It cannot be denied that nursing homes and assisted living communities are on the frontline in the war against COVID-19. Nursing homes are enduring the greatest concentration of outbreaks, and deaths in Texas and across the nation. The numbers are heartbreaking.
The long-term care system was caring for our most vulnerable population long before the COVID-19 pandemic started. Our providers are putting forth heroic efforts to care for older Texans despite funding and workforce shortages. Long-term care communities have limited access to testing, and a majority lack adequate personal protective equipment for residents and staff. They have encountered difficulty getting priority access to masks and have limited ability to compete for them on the open market. Nursing homes already on the financial brink are faced with thousands of dollars in additional costs to care for one COVID-19 positive resident in their building. If the virus spreads, the home must find additional resources to properly treat and contain the virus.
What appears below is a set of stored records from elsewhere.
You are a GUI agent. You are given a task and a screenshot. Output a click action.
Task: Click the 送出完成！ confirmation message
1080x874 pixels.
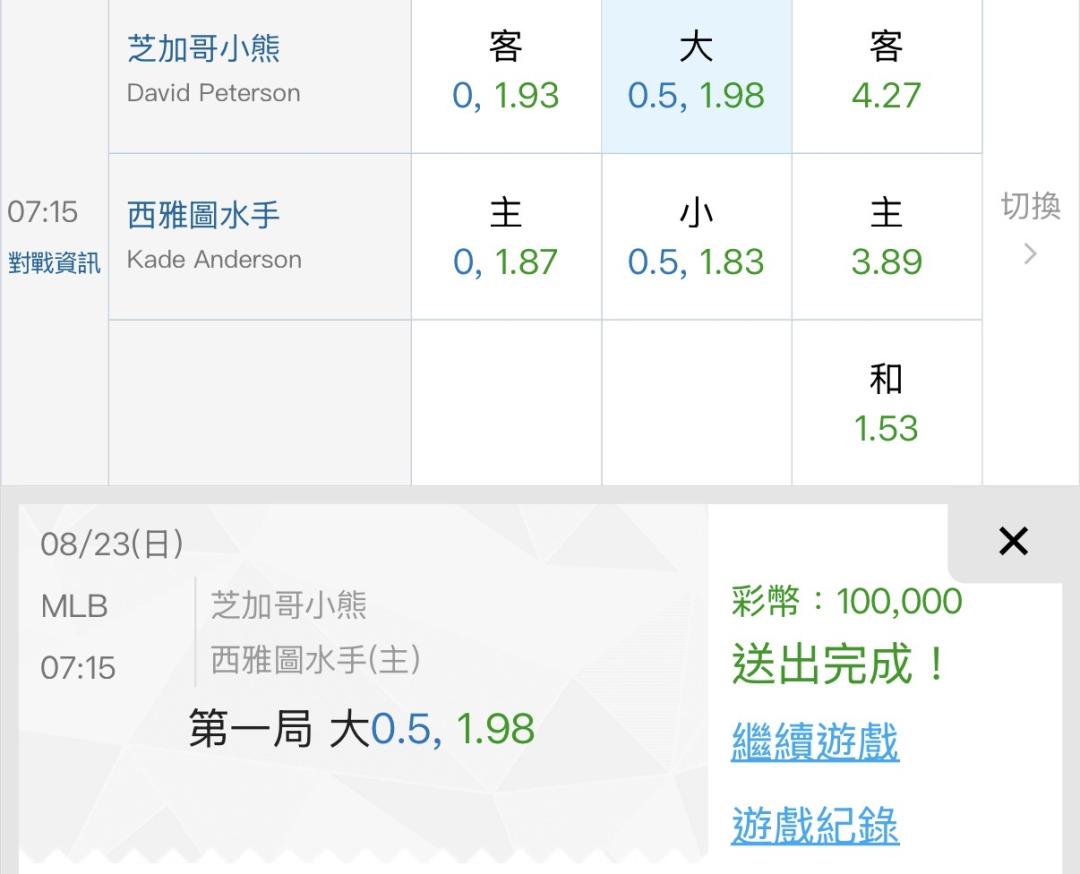839,664
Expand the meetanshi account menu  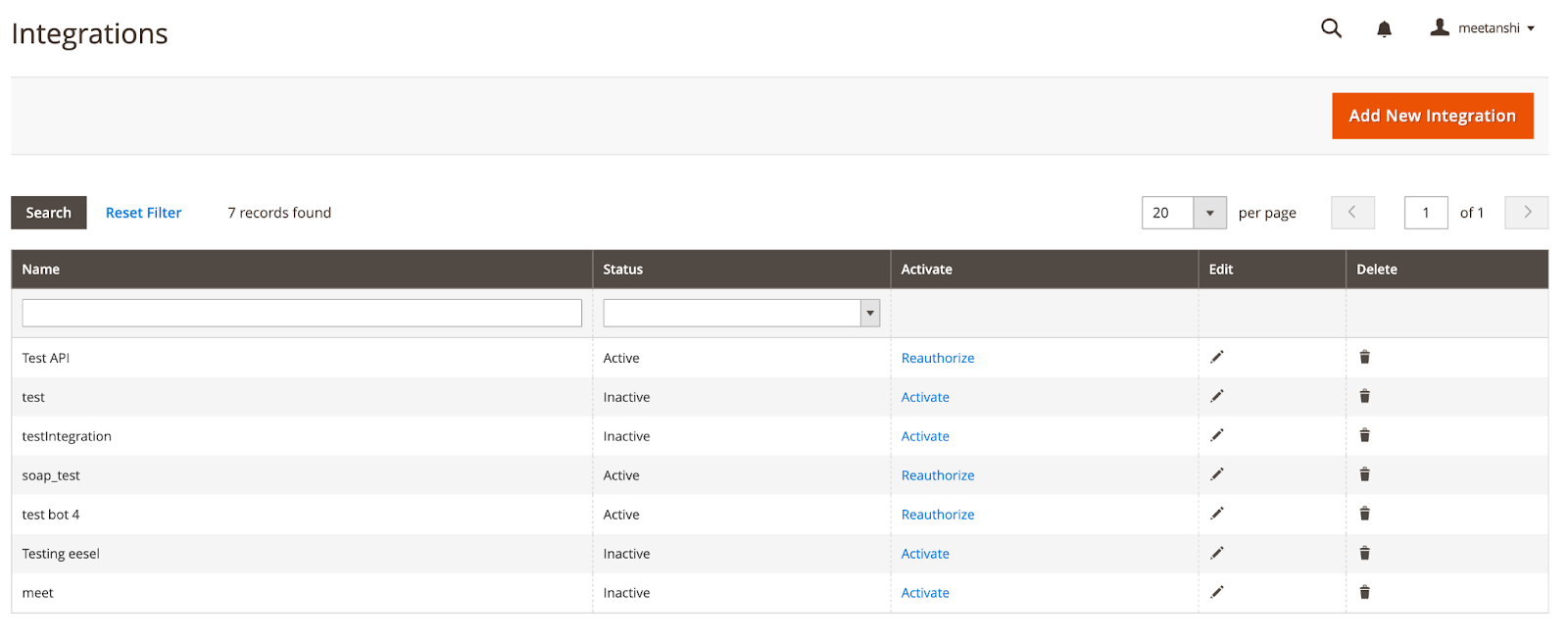[1483, 28]
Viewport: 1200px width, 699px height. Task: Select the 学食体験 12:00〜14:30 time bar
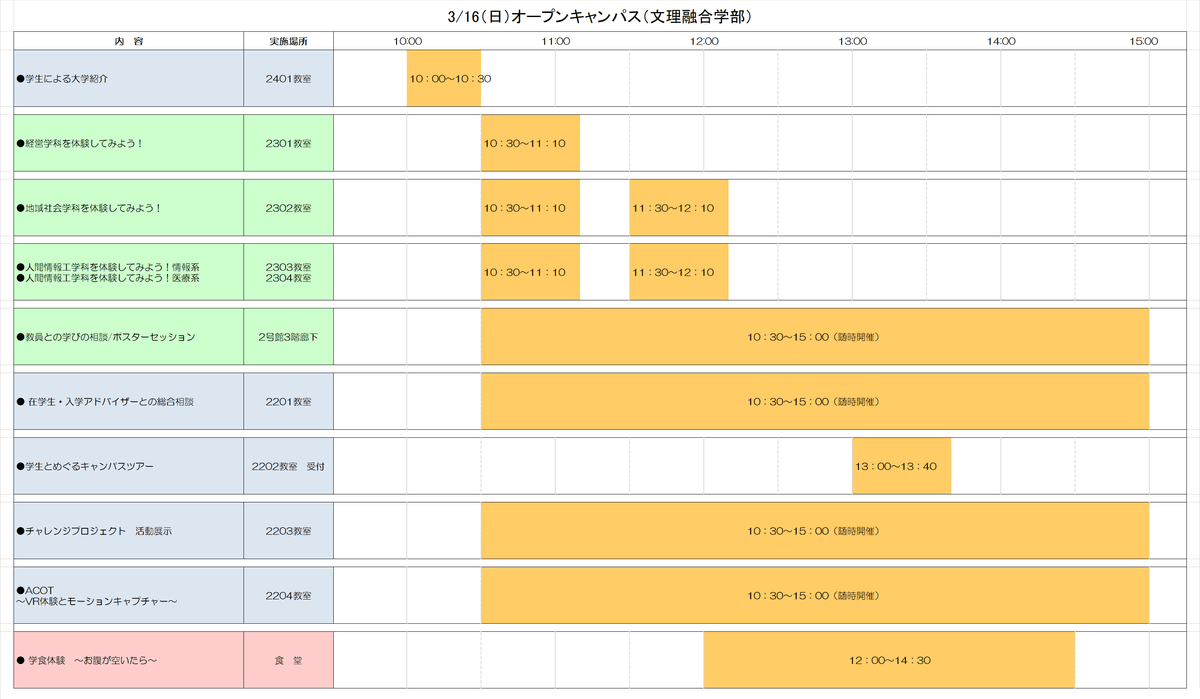click(888, 660)
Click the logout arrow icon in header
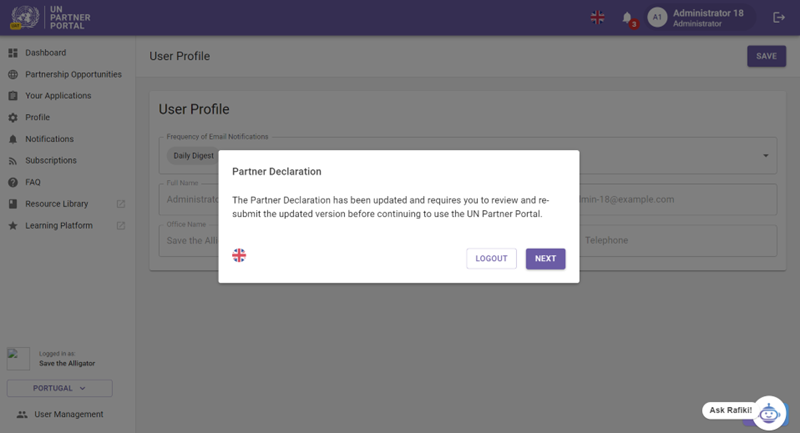The width and height of the screenshot is (800, 433). (x=779, y=18)
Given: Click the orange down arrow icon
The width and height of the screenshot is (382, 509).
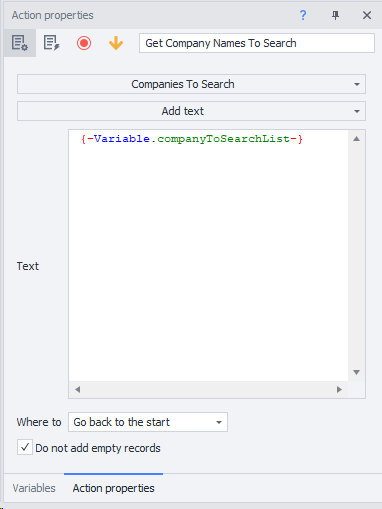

Those financial resources do not exist, and we have received no promises that additional aid will be coming.
A CDC report released on March 26, 2020 found that “overall, 31% of cases, 45 % of hospitalizations, 53% of ICU admissions and 80% of deaths associated with COVID-19 were among adults aged over 65 years with the highest percentage of serve outcomes among persons aged 85 and older”. The majority of long-term care residents are over the age of 85 with compromised health conditions. Our front-line workers are putting their own health and safety at risk to care for a vulnerable population that will be most impacted by COVID-19. They are doing this with a scarcity of necessary resources.
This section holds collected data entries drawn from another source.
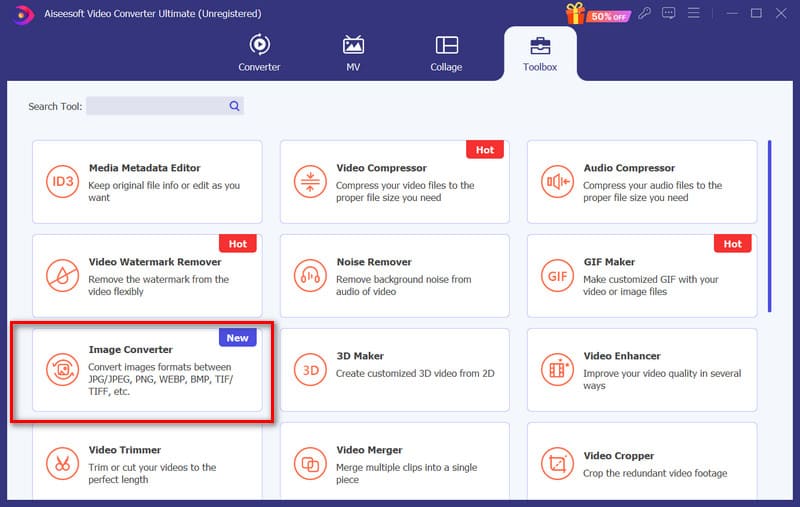800x507 pixels.
Task: Launch the GIF Maker icon
Action: 557,276
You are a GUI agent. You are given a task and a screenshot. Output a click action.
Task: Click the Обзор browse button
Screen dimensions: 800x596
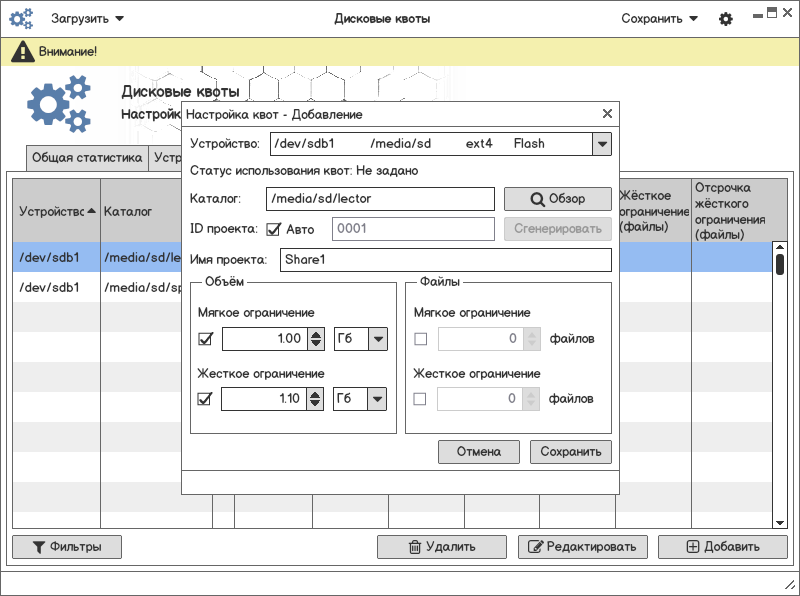(557, 199)
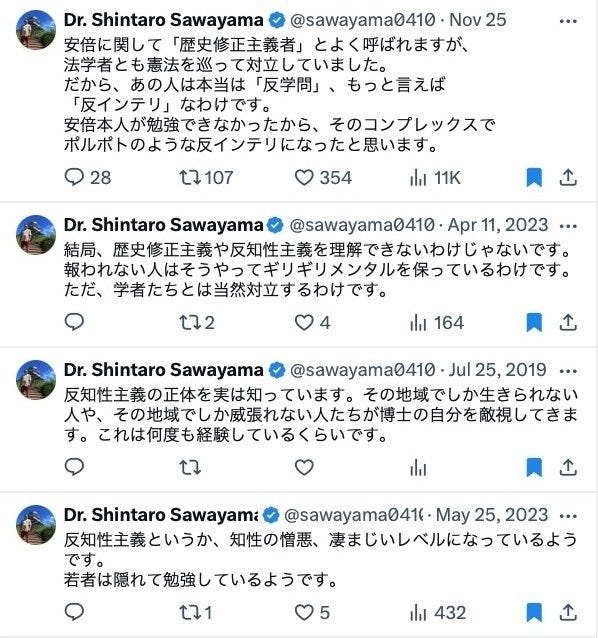The image size is (598, 638).
Task: Like the Jul 25, 2019 tweet
Action: [304, 467]
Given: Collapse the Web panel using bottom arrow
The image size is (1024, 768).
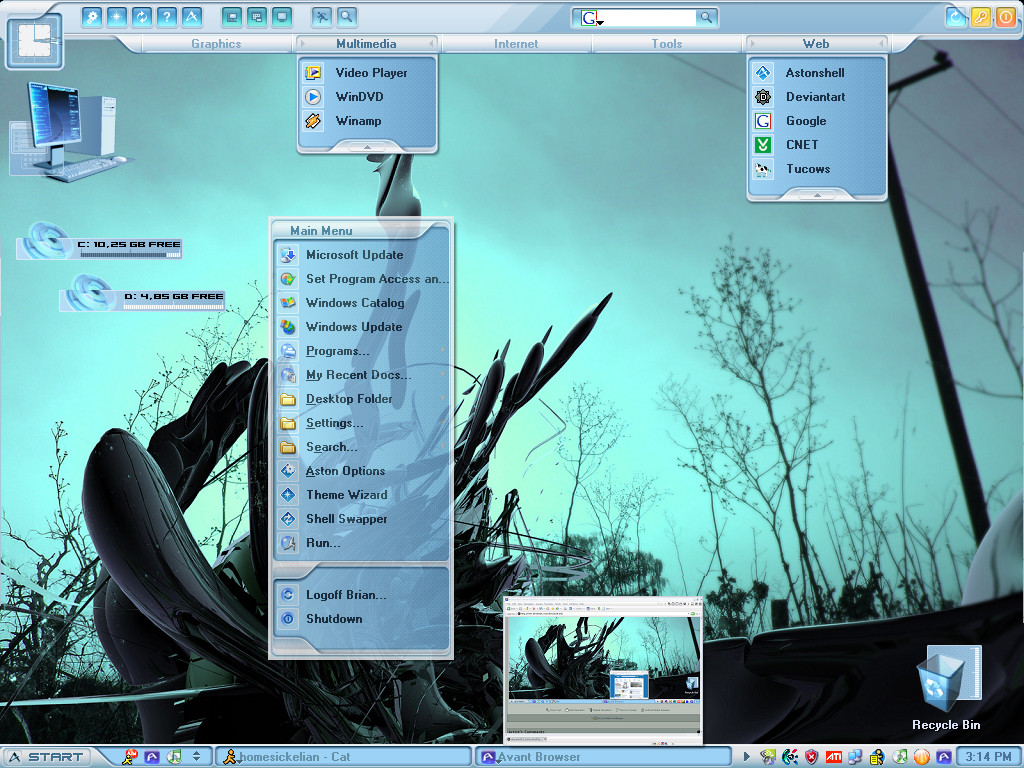Looking at the screenshot, I should (816, 195).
Nursing homes and assisted living communities have been in lockdown for over a month, not allowing residents to see their family members in person, performing regular symptom checks on residents and staff daily, and pushing their infection control programs into overdrive. Unfortunately, this only goes so far in preventing the spread of the disease. A high percentage of the virus is spread by people who have no symptoms or have yet to show symptoms, especially in the elderly population. This means that despite their best efforts, COVID-19 infections spread in their buildings without them even knowing it.
Long-term care providers are doing their part every day to aggressively prevent and mitigate the spread of COVID-19, as we deliver compassionate care under unprecedented circumstances. We call on our communities and elected leaders to join us on the frontlines of this pandemic and make long-term care a priority for preemptive-rapid testing, PPE and emergency financial aid. Together we can stem the tide of infection for older people and their caregivers and grant them the priority status they deserve and so desperately need.
Our mothers, fathers, and senior living heroes deserve it.
LeadingAge Texas, Texas Health Care Association, and Texas Assisted Living Association are state associations representing independent living, assisted living, and skilled nursing providers across Texas.